The domestic NADAC comes in two flavours – two and eight channels. The logical choice for a two-channel audiophile is not automatically the best one, especially as there’s less than a grand between the two. In fact, the NADAC is built around the high-performance eight-channel ESS Sabre ES9008S D/A converter, and in the NADAC’s eight-channel guise, these channels can be summed into respective left and right digital outputs from the menu. Summing eight-into-two should give slightly superior linearity, a greater dynamic range and a lower noise floor over the two-channel only version. We tested the eight-into-two configuration.

Because the NADAC runs genuinely balanced outputs, you can also use the eight channels to drive stereo balanced lines around the house, for example. Because it’s very much a network-enabled DAC (actually, if we are being brutally honest, the NADAC is so linked to its network, the point where ‘network-enabled DAC’ ends and ‘the best dirty great sound-card in history’ begins is very blurred here), the single AES/EBU, and S/PDIF coaxial and optical inputs are very much on the ‘legacy’ side of things. It does, however, include a word clock input, which is again a nod to its studio heritage.

The clever thing about the NADAC’s network robustness is it makes the converter hugely capable, flexible, and load tolerant. You can stream different music to the line-level outputs than to the headphone sockets, and you can configure the DAC as a network preamplifier, or assign full scale output to the line outs, but retain volume control over the headphone socket, all of which is software driven from the small, but surprisingly informative, front panel.

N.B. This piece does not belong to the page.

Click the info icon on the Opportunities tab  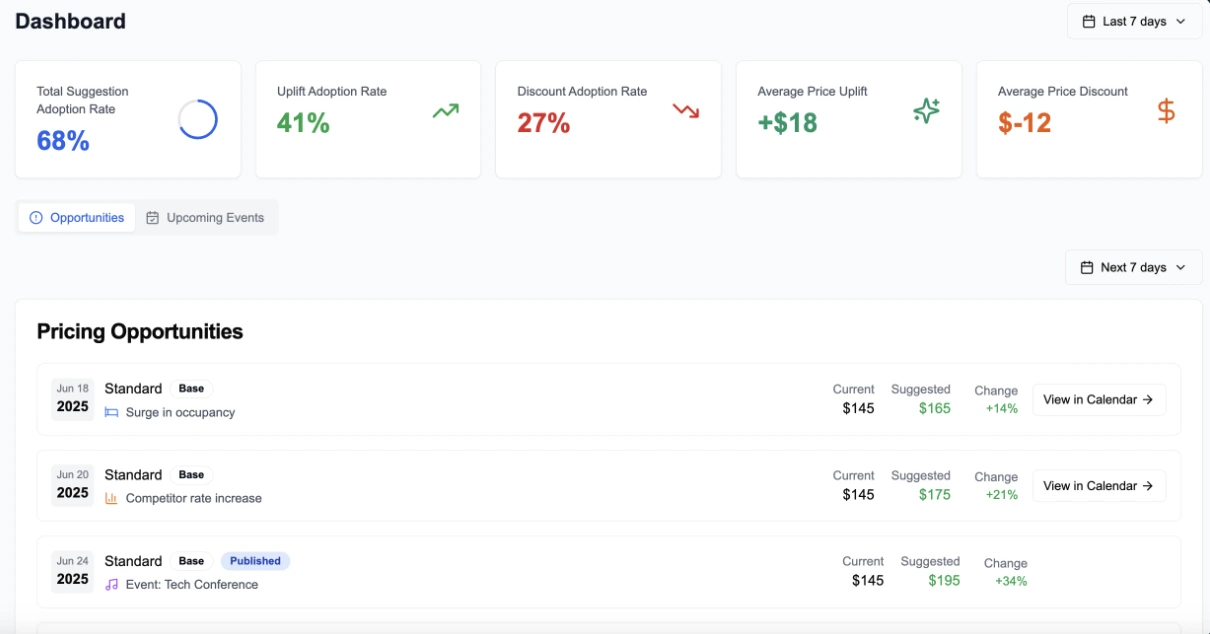(36, 217)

The downside to this call for network robustness – in fact, the sole downside to the NADAC in a domestic setting – is Merging takes a more belt-and-braces approach to digital system design than every other domestic DAC on the market. This is not deliberate obfuscation and the reasons for this uncompromised approach is predicated on good, solid digital engineering you need to perform when you are building converters for broadcasters who demand electronics that are not fazed by any environment. However, this means there’s no USB port fitted to the NADAC because Merging suggests USB isn’t as fault-tolerant under static electric discharge: the level of static discharge we’re talking about here would effectively destroy most computers anyway, but in a studio environment the tools must survive.